= Maura Stokes =

American statistician and novelist

Maura Ellen Stokes is an American statistician and novelist. She is a senior director of research and development for the SAS Institute, the co-author of the statistics book Categorical Data Analysis using SAS, and a Fellow of the American Statistical Association. She is also the author of the early-teen novel Fadeaway, published by Simon & Schuster in 2018.

==Education and statistical career==
Stokes earned a bachelor's degree, master's degree, and Ph.D. in biostatistics from the University of North Carolina in 1978, 1979, and 1986 respectively. She also has an MFA in writing from the Vermont College of Fine Arts.

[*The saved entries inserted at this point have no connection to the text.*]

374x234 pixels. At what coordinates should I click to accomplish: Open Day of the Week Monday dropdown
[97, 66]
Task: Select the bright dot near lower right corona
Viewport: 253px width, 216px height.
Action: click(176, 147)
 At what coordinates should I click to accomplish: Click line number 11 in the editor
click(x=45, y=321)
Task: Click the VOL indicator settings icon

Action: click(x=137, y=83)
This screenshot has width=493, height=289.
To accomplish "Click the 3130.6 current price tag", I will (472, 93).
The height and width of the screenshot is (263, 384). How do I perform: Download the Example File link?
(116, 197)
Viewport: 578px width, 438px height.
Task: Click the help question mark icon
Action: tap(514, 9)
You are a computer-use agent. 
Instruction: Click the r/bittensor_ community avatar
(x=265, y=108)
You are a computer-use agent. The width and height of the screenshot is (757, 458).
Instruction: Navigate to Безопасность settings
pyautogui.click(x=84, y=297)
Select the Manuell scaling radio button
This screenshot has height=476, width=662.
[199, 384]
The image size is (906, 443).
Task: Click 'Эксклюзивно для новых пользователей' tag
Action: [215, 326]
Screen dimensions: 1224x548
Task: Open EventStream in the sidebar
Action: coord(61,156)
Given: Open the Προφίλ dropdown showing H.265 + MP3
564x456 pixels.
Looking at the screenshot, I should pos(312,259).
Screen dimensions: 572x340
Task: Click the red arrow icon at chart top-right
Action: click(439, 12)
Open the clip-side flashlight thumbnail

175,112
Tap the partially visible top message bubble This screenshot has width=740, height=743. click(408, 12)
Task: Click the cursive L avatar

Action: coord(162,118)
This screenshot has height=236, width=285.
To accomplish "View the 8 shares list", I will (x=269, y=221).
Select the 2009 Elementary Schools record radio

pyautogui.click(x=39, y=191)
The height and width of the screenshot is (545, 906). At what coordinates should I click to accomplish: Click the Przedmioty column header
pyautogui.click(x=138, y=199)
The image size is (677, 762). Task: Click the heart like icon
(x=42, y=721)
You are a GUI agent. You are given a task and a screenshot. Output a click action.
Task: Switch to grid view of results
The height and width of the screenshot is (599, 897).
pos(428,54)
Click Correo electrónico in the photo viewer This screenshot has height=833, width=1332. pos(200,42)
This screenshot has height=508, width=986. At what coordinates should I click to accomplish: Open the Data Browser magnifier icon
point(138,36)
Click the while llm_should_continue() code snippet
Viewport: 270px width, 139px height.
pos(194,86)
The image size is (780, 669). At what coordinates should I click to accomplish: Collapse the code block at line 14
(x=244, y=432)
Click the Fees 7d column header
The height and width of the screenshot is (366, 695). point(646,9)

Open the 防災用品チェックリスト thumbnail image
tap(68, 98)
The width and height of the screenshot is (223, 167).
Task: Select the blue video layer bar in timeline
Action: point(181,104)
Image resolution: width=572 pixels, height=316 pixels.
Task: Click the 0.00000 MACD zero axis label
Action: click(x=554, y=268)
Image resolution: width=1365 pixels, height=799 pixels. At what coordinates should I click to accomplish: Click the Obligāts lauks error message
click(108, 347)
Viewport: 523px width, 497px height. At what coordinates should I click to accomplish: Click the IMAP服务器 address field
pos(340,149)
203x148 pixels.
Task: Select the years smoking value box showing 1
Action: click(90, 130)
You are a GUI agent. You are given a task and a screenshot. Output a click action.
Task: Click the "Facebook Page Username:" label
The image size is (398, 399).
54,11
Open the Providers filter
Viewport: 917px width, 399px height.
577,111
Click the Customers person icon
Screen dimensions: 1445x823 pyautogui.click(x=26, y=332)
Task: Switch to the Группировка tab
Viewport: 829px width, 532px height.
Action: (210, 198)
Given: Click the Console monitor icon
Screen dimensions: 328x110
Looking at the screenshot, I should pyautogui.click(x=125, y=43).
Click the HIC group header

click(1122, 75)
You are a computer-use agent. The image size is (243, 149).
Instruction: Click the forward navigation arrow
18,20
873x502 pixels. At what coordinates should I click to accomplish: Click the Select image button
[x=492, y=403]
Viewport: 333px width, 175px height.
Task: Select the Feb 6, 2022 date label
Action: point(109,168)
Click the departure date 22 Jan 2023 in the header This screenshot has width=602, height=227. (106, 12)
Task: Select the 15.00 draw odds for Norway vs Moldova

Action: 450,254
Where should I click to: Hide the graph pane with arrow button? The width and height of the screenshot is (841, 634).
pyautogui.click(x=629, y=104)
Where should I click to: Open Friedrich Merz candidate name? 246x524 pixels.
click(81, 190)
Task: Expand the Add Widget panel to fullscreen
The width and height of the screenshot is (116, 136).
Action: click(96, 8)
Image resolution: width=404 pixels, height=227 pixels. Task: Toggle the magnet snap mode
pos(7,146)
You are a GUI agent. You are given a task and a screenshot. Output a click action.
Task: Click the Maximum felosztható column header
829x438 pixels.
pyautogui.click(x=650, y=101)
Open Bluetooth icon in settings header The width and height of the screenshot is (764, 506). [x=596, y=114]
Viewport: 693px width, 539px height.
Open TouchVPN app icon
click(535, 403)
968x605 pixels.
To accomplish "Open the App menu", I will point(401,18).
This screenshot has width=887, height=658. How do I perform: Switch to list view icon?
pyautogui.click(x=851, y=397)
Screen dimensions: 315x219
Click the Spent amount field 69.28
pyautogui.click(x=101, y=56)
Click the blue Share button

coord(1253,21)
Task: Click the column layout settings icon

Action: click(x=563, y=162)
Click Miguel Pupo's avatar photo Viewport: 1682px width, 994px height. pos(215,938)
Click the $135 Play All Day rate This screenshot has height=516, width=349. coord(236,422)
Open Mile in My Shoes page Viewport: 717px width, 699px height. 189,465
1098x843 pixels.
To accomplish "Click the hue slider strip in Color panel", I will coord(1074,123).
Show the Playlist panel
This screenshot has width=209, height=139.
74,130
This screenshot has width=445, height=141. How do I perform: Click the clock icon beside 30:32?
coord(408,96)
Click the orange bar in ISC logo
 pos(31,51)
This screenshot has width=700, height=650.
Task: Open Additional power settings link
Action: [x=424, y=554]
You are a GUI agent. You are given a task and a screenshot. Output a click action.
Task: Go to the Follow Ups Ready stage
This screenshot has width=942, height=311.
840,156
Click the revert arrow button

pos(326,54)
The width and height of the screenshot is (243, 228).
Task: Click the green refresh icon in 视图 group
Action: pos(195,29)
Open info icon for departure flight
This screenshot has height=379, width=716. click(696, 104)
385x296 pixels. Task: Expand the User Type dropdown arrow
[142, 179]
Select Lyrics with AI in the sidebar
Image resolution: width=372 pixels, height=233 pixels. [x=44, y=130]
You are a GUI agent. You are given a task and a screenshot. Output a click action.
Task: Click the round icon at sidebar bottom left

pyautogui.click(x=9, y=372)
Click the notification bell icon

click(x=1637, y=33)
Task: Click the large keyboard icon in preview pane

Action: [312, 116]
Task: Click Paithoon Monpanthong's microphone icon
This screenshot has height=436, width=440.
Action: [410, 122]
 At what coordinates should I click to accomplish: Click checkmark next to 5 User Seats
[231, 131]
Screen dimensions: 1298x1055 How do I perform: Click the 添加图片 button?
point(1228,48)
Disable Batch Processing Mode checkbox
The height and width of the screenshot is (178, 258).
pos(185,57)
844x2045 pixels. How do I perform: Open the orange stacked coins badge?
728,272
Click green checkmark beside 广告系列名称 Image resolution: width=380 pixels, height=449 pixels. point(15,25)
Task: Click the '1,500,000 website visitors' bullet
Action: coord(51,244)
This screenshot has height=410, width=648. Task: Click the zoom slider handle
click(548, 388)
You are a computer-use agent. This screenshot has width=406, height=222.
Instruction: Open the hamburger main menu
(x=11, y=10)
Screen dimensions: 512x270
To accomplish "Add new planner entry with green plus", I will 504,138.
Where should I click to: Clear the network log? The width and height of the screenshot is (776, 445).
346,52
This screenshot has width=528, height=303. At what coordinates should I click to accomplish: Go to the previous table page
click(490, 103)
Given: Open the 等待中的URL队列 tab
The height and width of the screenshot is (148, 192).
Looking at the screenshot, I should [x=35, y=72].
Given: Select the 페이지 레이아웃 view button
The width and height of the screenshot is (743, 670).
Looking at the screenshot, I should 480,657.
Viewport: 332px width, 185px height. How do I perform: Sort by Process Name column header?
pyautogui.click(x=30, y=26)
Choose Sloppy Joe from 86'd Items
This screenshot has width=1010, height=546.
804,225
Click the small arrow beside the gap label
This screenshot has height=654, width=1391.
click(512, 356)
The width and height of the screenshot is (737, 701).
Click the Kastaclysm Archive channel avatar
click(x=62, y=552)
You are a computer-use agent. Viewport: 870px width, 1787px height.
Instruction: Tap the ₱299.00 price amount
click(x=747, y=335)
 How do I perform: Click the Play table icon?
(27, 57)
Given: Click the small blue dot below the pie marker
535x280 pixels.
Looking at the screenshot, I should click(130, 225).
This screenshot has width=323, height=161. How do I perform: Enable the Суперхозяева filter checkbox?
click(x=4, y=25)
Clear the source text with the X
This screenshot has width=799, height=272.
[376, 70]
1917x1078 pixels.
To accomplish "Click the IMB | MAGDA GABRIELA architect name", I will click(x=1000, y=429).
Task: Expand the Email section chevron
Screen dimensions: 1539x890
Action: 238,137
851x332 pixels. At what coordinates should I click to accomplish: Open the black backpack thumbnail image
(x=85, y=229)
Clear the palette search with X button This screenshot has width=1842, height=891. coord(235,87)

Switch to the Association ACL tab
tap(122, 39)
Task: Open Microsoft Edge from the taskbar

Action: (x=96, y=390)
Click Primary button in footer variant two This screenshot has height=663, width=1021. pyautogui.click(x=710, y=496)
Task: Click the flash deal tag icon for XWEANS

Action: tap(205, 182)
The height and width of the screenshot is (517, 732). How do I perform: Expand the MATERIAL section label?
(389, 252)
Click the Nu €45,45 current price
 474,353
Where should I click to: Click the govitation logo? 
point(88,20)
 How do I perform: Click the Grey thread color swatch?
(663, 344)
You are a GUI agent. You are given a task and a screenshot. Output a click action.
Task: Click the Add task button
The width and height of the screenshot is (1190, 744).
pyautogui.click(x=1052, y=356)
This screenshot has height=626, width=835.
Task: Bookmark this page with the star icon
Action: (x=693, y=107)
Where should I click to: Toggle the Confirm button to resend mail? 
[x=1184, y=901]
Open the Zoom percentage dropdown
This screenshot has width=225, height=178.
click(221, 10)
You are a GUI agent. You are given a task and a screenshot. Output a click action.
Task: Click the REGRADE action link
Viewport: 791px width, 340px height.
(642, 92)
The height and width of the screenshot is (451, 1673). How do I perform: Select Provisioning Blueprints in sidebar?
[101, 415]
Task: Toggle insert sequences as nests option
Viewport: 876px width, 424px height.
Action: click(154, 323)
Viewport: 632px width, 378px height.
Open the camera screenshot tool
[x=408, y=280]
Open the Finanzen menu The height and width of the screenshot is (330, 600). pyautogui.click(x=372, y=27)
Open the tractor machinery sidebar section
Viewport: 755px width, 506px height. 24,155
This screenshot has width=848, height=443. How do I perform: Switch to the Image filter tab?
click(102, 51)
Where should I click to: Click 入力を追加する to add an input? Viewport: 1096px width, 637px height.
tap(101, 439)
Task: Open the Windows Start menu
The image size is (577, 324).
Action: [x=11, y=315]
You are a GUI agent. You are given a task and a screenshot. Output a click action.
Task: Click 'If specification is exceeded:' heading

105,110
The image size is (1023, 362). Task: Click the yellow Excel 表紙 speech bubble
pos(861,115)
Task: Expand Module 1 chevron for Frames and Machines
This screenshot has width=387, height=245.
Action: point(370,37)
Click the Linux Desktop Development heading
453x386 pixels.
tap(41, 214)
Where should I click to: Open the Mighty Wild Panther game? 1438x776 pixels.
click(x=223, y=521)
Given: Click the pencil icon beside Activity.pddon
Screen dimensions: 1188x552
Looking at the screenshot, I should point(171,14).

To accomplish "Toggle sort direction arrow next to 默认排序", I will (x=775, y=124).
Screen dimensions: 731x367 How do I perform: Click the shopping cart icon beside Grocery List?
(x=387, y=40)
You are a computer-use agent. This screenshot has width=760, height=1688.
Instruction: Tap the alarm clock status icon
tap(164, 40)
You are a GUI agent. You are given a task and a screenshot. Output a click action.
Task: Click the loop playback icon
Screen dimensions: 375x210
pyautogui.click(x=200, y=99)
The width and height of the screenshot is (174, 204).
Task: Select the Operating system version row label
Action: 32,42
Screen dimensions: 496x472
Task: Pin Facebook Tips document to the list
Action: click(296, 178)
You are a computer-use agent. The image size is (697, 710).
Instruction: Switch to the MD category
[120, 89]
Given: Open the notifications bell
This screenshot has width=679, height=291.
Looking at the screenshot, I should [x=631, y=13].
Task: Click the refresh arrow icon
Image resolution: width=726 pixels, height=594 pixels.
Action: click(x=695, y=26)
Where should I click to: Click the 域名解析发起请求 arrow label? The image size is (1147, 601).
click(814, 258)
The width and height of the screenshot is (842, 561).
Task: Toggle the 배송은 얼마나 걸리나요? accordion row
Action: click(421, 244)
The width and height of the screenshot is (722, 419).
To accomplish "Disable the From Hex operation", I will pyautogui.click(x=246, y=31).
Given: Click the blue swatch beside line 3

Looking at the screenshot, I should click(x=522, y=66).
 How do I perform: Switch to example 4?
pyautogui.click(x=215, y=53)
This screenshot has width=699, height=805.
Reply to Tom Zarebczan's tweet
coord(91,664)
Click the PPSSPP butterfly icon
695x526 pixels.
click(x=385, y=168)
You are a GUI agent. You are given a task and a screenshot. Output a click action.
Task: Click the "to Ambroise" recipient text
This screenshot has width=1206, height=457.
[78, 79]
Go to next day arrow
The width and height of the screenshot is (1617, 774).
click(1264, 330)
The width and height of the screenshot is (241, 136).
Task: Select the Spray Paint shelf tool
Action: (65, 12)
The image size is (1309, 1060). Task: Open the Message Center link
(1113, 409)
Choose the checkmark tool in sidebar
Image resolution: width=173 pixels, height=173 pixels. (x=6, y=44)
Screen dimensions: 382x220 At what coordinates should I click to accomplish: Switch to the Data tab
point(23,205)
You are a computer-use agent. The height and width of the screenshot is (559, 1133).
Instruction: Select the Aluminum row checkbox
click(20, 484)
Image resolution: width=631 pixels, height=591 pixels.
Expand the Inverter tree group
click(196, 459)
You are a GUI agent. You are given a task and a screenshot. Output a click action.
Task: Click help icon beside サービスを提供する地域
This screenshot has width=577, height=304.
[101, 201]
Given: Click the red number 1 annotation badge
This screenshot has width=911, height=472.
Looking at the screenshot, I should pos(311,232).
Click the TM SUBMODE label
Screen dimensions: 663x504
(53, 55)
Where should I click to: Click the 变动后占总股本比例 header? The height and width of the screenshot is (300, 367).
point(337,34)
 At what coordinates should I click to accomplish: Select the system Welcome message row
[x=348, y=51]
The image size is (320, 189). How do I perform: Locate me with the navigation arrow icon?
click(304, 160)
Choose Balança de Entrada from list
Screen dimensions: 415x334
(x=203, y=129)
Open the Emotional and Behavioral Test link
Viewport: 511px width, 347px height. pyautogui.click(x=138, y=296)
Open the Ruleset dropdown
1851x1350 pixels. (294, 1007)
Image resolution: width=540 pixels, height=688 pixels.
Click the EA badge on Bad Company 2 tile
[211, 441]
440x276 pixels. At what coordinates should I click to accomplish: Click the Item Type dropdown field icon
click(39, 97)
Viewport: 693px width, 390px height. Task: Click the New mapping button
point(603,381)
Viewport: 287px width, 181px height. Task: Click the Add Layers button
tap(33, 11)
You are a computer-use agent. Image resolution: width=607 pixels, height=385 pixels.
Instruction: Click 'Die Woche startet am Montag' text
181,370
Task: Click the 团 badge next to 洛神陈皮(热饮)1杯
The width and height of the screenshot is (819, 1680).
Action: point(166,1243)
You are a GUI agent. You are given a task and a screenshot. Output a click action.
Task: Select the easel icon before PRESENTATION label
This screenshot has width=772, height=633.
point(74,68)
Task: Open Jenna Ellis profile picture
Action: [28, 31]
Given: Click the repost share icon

After working for the Center for Survey Statistics in North Carolina from 1982 to 1985, she has been affiliated with the SAS Institute since 1986, and has held an adjunct faculty position at the University of North Carolina since 1987.

==Books==
Stokes is the author of:
- Categorical Data Analysis Using the SAS system (with Charles S. Davis and Gary G. Koch, 1995; 2nd ed., 2000; 3rd ed., Categorical Data Analysis Using SAS, 2012)
- Fadeaway (2018)

==Recognition==
Stokes was elected as a Fellow of the American Statistical Association in 2008. In 2016, she won the American Statistical Association Founders Award for distinguished service to the organization, "for sustained, thoughtful contributions to the expansion of professional development opportunities for practicing statisticians; for outstanding leadership in the development of the Applied Conference on Statistical Practice, which extends the reach of the ASA to nonstatisticians as well as statisticians; for commitment to enhancing the relevance of the ASA to applied statisticians as evidenced by her leadership in the creation of the ASA's Professional Development Guidelines; for insightful teaching of LearnStat and JSM short courses; and for continued mentoring at the local and national levels".